A computer simulation of a phenomenon runs in minutes, instead of the several hours or days sometimes required by traditional physical methods. Along with giving students greater efficiency, it enables them to investigate more variables (Coleman, 1997). Computer simulations can provide teachers with a time-efficient, cost-effective instructional strategy that can provide students with the opportunity to clarify their misconceptions.


Summary
There are many types of misconceptions that trouble high school physics students. There are several sources of misconceptions as well as many effective means of discovering them. In general, teachers should learn to discover student's misconceptions and learn methods to confront them. The research literature suggests many effective strategies to remediate misconceptions. Many of these are student centred approaches that have visual contexts such as concept mapping and diagrams. Others are focus on more language-based approaches both verbal and oral. High and low technology based strategies for challenging misconceptions provide the teacher with many methods to help their students.
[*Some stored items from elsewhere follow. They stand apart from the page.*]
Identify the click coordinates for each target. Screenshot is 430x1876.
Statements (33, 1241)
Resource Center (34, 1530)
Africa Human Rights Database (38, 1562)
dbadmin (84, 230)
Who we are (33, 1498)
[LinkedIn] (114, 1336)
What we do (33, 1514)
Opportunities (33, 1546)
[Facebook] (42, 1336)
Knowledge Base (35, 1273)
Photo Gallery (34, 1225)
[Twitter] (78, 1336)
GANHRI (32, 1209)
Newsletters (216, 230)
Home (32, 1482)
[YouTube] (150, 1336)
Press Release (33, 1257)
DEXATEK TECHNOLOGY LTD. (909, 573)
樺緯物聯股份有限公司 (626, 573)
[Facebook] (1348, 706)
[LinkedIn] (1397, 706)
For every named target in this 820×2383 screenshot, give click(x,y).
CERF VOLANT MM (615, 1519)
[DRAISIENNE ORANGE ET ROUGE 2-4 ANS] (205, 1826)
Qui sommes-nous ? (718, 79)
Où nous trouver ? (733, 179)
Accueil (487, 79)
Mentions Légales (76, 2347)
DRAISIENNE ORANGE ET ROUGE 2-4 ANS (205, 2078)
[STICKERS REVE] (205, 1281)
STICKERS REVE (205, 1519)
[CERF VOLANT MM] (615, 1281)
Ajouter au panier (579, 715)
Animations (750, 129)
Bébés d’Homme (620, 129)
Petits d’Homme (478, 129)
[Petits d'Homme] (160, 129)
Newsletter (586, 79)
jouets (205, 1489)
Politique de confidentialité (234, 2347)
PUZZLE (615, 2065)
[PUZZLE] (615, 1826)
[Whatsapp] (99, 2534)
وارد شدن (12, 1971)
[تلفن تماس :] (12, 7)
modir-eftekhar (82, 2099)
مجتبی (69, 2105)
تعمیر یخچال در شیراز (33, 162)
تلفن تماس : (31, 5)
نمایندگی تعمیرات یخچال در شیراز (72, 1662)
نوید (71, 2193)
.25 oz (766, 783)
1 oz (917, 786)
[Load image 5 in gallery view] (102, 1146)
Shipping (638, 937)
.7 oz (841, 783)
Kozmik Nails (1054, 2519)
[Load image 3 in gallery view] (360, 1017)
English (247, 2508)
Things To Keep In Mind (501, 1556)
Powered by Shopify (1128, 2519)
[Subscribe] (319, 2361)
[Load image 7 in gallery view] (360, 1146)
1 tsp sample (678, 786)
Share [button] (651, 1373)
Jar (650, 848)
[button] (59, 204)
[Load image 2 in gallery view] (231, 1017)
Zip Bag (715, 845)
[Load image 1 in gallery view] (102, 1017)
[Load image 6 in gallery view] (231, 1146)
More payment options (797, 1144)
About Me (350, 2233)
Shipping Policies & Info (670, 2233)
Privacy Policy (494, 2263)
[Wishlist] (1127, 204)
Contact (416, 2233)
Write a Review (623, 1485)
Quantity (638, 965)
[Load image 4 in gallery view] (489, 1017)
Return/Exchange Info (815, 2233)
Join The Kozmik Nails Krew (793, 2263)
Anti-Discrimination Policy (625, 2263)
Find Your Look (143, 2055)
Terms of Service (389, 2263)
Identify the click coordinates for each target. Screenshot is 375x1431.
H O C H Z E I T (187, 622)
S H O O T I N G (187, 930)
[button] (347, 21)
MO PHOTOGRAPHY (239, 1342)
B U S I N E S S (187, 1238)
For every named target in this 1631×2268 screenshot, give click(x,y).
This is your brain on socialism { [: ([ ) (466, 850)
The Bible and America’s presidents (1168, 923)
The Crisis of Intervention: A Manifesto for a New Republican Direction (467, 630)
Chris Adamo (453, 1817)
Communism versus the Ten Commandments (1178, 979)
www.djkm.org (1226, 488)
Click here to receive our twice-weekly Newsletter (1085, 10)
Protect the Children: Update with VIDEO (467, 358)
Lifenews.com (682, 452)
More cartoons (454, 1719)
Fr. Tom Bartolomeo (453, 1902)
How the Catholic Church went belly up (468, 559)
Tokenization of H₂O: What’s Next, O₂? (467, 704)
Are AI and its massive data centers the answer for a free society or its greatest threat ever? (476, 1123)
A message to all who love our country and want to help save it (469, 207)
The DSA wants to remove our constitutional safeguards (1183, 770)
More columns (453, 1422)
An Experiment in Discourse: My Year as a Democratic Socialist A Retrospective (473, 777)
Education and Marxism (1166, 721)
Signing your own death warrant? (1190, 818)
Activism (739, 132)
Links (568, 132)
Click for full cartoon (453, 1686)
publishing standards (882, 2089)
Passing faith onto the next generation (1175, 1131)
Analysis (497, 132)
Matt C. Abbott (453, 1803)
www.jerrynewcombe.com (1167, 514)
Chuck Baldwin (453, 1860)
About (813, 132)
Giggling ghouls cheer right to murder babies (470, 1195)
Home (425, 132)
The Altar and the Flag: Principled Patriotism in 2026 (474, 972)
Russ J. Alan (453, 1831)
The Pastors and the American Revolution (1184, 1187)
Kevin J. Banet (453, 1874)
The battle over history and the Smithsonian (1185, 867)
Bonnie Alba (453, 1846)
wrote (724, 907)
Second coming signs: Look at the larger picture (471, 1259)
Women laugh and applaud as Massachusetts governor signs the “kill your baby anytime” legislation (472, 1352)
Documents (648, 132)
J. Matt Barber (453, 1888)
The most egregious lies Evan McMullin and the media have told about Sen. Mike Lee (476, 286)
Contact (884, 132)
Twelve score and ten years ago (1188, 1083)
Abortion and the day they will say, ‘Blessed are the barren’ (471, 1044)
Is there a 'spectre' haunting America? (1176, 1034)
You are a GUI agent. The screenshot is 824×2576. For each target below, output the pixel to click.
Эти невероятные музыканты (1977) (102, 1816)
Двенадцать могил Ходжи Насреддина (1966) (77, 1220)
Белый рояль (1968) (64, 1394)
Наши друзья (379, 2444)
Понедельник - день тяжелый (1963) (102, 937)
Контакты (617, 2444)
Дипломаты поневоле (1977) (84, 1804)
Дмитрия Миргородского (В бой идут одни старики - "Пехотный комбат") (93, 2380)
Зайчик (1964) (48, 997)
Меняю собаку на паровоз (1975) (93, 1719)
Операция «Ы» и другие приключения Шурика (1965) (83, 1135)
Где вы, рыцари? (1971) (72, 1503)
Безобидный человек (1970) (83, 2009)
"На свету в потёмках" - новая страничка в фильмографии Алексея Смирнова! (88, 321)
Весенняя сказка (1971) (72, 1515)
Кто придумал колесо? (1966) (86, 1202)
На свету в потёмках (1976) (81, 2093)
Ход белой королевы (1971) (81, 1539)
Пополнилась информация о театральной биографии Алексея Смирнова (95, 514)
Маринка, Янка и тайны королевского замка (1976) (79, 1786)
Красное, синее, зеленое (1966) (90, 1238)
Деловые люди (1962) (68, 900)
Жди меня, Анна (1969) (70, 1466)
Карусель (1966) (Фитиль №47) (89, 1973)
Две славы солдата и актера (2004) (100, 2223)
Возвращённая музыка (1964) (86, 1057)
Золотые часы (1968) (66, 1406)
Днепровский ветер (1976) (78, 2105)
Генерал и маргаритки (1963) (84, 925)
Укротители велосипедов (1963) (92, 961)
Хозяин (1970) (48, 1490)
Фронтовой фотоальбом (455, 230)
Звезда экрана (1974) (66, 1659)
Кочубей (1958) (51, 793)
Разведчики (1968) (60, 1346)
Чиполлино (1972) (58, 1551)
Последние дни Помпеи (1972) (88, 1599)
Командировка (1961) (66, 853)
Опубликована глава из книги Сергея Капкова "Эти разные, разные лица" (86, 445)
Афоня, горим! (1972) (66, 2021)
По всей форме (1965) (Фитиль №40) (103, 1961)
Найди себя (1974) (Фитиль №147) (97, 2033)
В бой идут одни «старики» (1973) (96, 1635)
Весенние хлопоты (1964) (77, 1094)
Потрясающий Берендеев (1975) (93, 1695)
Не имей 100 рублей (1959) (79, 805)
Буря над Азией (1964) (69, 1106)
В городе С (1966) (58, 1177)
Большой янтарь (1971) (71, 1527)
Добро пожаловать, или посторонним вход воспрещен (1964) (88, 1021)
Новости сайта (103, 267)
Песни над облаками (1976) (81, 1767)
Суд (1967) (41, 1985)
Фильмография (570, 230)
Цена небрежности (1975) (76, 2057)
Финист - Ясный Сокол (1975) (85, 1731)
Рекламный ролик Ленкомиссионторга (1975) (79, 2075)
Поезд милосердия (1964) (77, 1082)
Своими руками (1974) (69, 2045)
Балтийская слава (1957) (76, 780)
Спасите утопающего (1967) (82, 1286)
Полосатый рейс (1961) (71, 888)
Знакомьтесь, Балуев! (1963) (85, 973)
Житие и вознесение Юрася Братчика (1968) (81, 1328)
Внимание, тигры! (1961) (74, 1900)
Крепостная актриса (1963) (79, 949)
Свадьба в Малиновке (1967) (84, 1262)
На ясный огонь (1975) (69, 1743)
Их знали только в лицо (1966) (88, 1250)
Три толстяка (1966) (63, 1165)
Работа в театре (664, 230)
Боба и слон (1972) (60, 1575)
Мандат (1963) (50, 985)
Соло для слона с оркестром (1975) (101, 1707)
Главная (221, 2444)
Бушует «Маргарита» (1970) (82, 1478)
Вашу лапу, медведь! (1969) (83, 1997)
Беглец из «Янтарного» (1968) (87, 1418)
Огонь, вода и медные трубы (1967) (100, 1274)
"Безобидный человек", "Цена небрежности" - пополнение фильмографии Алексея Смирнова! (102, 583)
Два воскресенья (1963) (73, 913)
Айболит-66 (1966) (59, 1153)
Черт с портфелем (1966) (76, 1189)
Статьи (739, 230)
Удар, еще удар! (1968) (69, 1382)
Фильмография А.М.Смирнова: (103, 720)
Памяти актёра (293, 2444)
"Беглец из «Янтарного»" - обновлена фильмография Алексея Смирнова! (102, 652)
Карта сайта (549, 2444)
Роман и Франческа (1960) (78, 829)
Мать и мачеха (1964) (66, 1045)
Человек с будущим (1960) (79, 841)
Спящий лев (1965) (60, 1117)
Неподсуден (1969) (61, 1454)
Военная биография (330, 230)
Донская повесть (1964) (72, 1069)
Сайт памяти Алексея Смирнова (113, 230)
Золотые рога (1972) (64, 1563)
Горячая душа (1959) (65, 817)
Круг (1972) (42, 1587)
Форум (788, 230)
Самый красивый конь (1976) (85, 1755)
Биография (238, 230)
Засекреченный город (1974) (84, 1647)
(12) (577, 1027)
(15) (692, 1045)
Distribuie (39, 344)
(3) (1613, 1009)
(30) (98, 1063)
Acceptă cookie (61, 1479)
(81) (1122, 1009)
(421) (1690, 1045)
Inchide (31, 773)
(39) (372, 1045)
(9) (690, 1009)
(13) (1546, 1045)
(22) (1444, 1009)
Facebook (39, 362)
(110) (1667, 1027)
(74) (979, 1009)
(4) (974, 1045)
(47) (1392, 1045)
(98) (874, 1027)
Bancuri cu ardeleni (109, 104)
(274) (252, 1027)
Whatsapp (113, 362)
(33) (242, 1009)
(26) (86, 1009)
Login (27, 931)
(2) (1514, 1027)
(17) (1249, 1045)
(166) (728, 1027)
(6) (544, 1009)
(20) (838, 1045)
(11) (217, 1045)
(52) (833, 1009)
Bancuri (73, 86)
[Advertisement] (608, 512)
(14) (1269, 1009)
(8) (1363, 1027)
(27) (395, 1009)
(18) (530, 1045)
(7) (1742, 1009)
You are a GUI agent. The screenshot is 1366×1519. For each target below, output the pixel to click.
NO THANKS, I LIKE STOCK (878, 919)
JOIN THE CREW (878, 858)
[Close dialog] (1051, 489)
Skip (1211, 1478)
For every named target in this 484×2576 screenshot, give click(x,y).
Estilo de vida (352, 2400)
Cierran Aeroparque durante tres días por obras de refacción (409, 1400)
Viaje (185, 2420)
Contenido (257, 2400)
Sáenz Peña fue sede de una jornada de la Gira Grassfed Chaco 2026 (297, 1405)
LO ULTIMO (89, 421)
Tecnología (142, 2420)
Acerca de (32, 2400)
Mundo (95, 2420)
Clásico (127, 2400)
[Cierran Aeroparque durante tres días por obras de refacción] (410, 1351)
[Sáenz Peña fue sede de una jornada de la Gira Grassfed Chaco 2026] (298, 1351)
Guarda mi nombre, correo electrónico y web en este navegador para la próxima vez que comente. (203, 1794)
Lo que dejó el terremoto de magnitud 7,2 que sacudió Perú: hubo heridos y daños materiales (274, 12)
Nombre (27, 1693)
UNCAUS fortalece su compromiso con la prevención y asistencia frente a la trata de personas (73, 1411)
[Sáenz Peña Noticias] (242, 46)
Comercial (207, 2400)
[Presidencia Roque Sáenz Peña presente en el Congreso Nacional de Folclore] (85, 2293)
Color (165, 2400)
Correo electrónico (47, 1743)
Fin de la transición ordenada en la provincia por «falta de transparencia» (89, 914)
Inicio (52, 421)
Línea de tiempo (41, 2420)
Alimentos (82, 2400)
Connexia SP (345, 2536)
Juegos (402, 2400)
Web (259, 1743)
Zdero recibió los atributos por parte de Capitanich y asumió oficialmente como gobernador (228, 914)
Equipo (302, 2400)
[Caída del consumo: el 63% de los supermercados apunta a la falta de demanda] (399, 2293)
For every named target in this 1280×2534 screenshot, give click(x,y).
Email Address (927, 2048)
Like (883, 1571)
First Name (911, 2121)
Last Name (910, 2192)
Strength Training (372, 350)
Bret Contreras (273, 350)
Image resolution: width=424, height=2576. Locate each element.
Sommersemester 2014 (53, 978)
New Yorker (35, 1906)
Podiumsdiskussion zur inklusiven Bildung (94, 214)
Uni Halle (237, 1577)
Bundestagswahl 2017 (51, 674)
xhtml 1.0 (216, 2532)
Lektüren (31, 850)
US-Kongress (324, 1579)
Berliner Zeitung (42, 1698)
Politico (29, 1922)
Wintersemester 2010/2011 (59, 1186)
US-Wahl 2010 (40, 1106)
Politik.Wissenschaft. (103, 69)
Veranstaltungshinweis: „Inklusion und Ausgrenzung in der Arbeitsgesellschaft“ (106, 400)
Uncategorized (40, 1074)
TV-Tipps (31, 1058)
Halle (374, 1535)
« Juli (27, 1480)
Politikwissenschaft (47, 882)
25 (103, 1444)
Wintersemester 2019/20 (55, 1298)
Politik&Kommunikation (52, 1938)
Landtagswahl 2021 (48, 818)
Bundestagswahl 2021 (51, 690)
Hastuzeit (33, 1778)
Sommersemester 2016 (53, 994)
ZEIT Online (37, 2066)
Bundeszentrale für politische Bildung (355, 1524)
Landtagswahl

The microcomputer has impacted the physics lab greatly and is a tremendous tool for remediating misconceptions. New technologies such as the graphing calculator could soon be the standard in high school physics labs. The internet is rapidly becoming a resource for single topic simulations that run over the internet using Javascipts or Java Applets for example. The effectiveness of these newer technologies will be researched in the very near future.

The literature currently available more than adequately answers the research question. Fortunately, it is a positive answer; yes, there are many ways through which a teacher can confront a student's misconception. Eventually these methods lead to positive conceptual change. As with all things educational however, there are no guarantees. It is acknowledged that the teaching and learning process is a complex endeavour. This is no doubt contributed to by the complexity of the typical high school student and the milieu in which they interact. There is a plethora of research available concerning misconceptions in general as well as literature regarding specific topics within physics curriculum. Teachers are then faced with the task of discovering students misconceptions on an individual basis and implementing effective strategies to help any student in need.

While the learner is at the centre of all strategies, it must be remembered that teachers have to master not only the content of physics but a variety of diverse strategies that promote positive conceptual change. A blending of reflective, concrete graphic and technological strategies are required of the physics teacher in order to be effective in promoting positive conceptual change. Knowledge of cognition, conceptual change theory, constructivism and meta-cognition underlie most, if not all of the strategies suggested in this paper. While physics is rigorous course for high school students, the teaching of the subject is becoming an increasingly complex undertaking.